UK universities and business should work together to ensure that the post-Brexit immigration regime welcomes “brilliant” foreign researchers, and there should be “honest” national debate about the role of immigration in the economy, according to the CBI president.
Paul Drechsler, who holds one of the most prestigious roles in UK business, stressed the importance of university research to British business and the importance of European Union funding to that research.
He told Times Higher Education that key concerns arising from Brexit were “how to ensure the university sector is able to [continue to] access the levels of funding it has from the EU” and the “need to be open for business” in terms of welcoming talent.
Mr Drechsler added: “To deliver brilliant research and innovation, you need brilliant researchers.”
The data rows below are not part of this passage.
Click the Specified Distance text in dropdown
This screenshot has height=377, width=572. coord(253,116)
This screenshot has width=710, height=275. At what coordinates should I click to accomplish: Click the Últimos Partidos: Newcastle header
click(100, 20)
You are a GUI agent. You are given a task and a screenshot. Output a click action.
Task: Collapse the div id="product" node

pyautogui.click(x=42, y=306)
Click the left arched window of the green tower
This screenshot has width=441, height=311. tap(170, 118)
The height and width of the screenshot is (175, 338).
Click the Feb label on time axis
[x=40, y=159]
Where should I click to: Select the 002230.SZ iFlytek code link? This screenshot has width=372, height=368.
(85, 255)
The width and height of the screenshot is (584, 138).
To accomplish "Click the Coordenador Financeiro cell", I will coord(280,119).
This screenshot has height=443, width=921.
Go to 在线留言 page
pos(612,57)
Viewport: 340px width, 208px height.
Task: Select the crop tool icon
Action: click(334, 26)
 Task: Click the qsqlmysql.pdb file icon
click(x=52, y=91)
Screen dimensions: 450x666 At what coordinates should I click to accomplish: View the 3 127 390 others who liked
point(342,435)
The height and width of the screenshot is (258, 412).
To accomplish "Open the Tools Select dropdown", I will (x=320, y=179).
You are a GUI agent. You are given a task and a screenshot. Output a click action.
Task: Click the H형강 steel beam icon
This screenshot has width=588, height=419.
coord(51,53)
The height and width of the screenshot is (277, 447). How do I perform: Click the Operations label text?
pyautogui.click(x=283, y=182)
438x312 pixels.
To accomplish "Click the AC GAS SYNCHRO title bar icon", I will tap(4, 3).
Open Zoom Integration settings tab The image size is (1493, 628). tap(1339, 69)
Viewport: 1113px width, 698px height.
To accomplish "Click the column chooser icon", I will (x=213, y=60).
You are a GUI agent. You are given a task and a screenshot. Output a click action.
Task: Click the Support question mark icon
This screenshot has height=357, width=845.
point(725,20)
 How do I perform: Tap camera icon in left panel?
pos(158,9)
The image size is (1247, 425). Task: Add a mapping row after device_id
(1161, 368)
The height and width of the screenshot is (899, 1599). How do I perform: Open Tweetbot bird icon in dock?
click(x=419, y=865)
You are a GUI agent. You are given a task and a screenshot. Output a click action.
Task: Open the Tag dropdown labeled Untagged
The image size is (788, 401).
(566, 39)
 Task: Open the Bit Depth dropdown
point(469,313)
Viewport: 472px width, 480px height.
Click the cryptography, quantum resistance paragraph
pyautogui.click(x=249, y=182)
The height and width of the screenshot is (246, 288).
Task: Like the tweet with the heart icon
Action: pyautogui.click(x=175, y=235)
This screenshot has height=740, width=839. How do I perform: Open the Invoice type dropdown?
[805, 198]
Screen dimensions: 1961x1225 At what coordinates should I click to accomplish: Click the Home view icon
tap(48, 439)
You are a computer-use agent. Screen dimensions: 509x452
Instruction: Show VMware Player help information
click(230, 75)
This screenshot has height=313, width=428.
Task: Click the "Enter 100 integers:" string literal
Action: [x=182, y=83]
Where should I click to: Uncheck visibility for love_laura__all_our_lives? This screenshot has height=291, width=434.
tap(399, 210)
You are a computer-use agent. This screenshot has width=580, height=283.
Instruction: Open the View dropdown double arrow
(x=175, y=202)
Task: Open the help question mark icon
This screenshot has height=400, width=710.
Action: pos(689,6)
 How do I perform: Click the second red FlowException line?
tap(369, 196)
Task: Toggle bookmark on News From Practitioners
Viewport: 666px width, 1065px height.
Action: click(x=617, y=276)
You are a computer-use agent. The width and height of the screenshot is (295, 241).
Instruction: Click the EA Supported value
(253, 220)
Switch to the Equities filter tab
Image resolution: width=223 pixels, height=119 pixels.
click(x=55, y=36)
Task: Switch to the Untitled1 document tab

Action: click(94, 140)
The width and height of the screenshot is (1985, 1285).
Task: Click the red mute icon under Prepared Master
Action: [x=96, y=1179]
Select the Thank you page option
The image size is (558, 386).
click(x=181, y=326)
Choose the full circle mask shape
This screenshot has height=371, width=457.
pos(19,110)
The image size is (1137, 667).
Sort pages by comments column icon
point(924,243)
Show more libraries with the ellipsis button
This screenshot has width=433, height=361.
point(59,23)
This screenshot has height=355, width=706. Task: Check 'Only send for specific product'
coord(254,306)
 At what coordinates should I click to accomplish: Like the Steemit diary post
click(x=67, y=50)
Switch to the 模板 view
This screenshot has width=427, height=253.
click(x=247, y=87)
But he warned: “Because of the immigration concern in the Brexit debate, we’re caught up in a poor-quality conversation that risks us saying ‘you’re not welcome’.”
UK universities currently benefit from around £1.2 billion in EU research funding. But they face uncertainty as to whether, post Brexit, they will continue to be part of the EU’s research programmes, including the highly prestigious European Research Council.
In a speech at a CBI dinner last month, Mr Drechsler called the UK’s universities “towers of talent”. He said that in Brexit talks with the EU, “access to research and innovation funding will be a crucial factor”, as will “helping our universities keep on collaborating with their European partners”.
Mr Drechsler, the chairman of marine and shipping company Bibby Line Group, told THE: “One of the great challenges for the UK is to up its total investment in research and development.”
He said that larger businesses link with universities for their more “adventurous long-term innovation”, while medium-sized and smaller firms see universities as “natural partners” for all their research and development needs.
That means the future research health of universities is crucial for business, he argued.
The UK has thus far had “a bloody good share of total EU funds for research and development”, he said.
On the future immigration regime for researchers post-Brexit, Mr Drechsler said: “The best universities in the world, when you visit them, what’s really exciting is the [international] diversity of the faculty.”
He added that “if we want to maintain the best universities”, the UK should put up “a big sign” welcoming people to the country “if you’re able to contribute to the university”.
But he said there had not yet been an “honest conversation” about immigration, calling for this to happen and for it to focus on the “role of immigration in our country and economy”.
“It is not a hard Brexit or soft Brexit but a smart Brexit” that the country needs, Mr Drechsler said.
He added of the Brexit process: “Universities and businesses need to be very clear what they see as being the goals and priorities and guide the government accordingly.”
In general, he said the goal of Brexit should be “to achieve the best possible trade deal”, which would involve “balancing these issues between trade and people [immigration]”.